No one asked this, but I built with gcc-4.2. Also, I can guarantee ABI safety here so that's also not the issue. As for the "garbage at the end of the stack" on the RAM hit, the fact that it is universally 2 (though in different places in the code) makes me doubt that as garbage tends to be random.
It is impossible to know, but here are some hints that I can come up with.
In pthreads you must allocate the stack and pass it to the thread. Did you allocate enough? There is no automatic stack growth like in a single threaded process.
If you are sure that you don't corrupt the stack by writing past stack allocated data check for rouge pointers (mostly uninitialized pointers).
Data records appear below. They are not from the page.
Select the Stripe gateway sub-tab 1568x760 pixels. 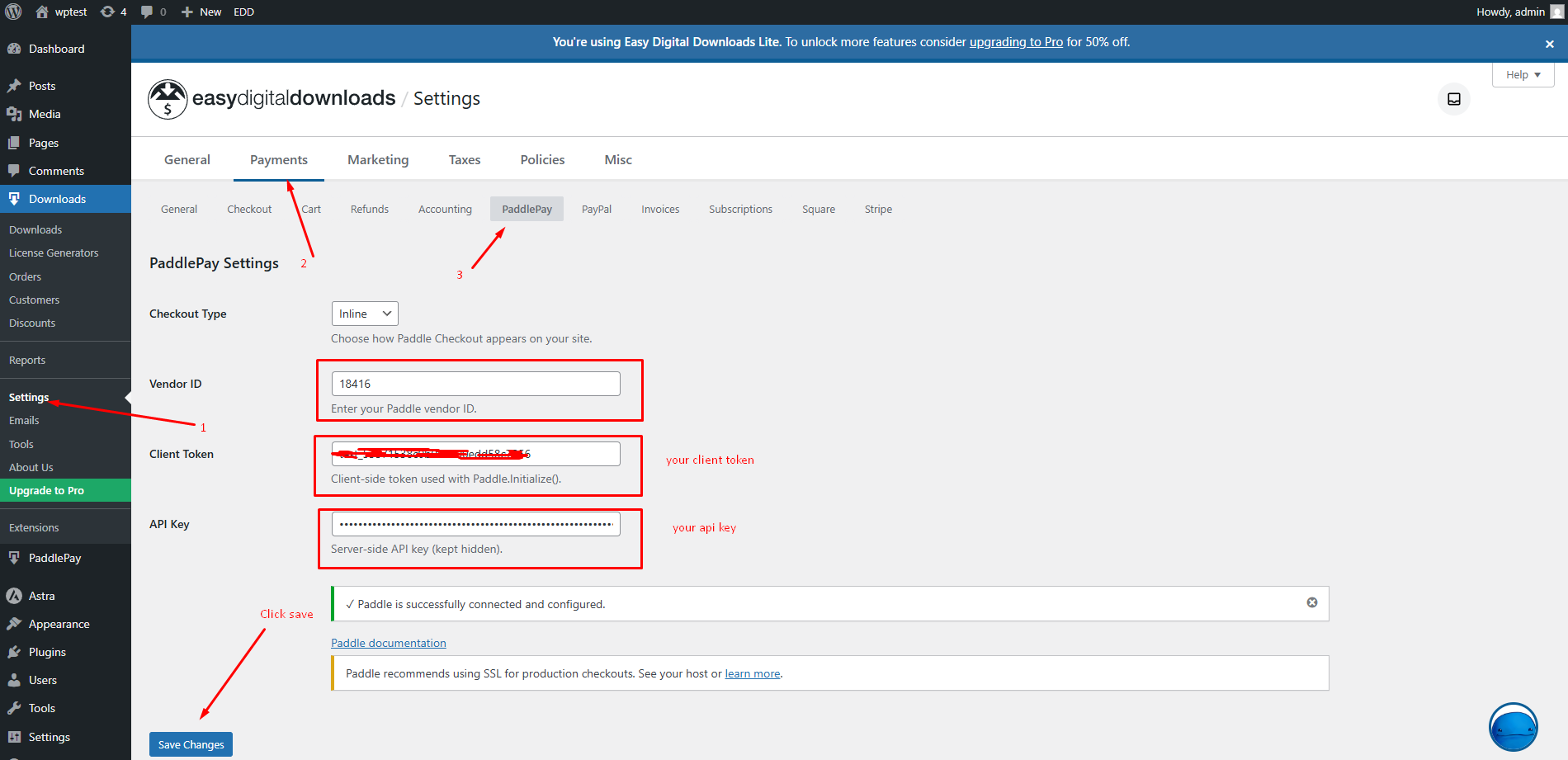(878, 209)
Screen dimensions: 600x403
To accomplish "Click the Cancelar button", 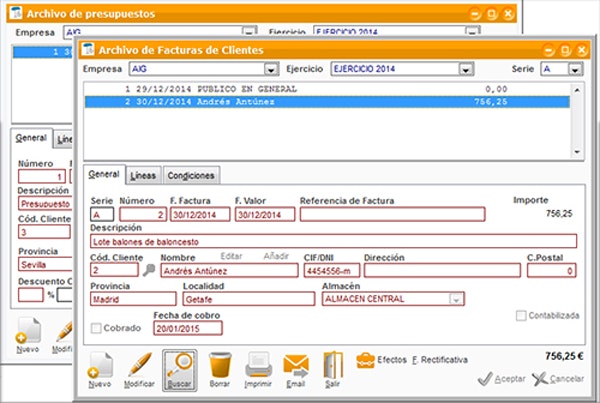I will click(x=558, y=379).
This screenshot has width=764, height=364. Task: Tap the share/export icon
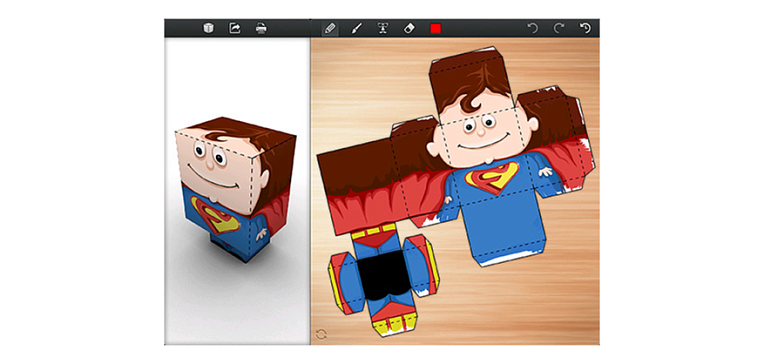tap(235, 28)
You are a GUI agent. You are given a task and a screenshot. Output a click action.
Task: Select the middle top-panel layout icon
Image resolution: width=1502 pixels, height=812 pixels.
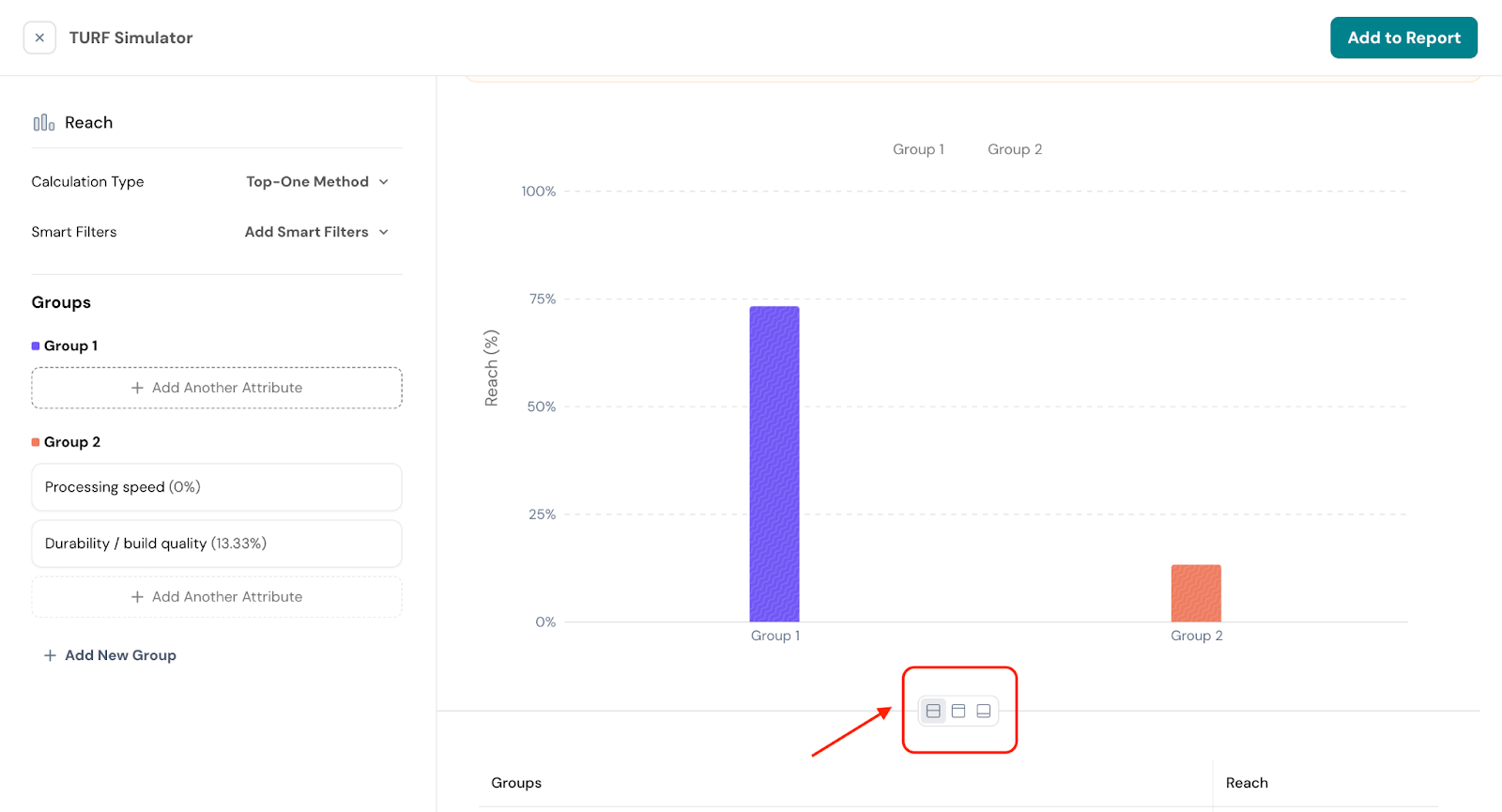tap(958, 712)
One of the threads could overwrite some data that others depend on (check your data synchronisation).
Debugging is usually not very helpful here. I would try to create lots of log output (traces for entry and exit of every function/method call) and then analyze the log.
The fact that the error manifest itself differently on Linux may help. What thread mapping are you using on Solaris? Make sure you map every thread to it's own LWP to ease the debugging.
Also agreed that the 0x000002 is suspect. It is about the only constant between crashes. Even weirder is the fact that this only cropped up with the multi-threaded switch. I think that the smaller stack as a result of the multiple-threads is what's making this crop up now, but that's pure supposition on my part.
If you pass anything on the stack by reference or by address, this would most certainly happen if another thread tried to use it after the first thread returned from a function.
You might be able to repro this by forcing the app onto a single processor. I don't know how you do that with Sparc.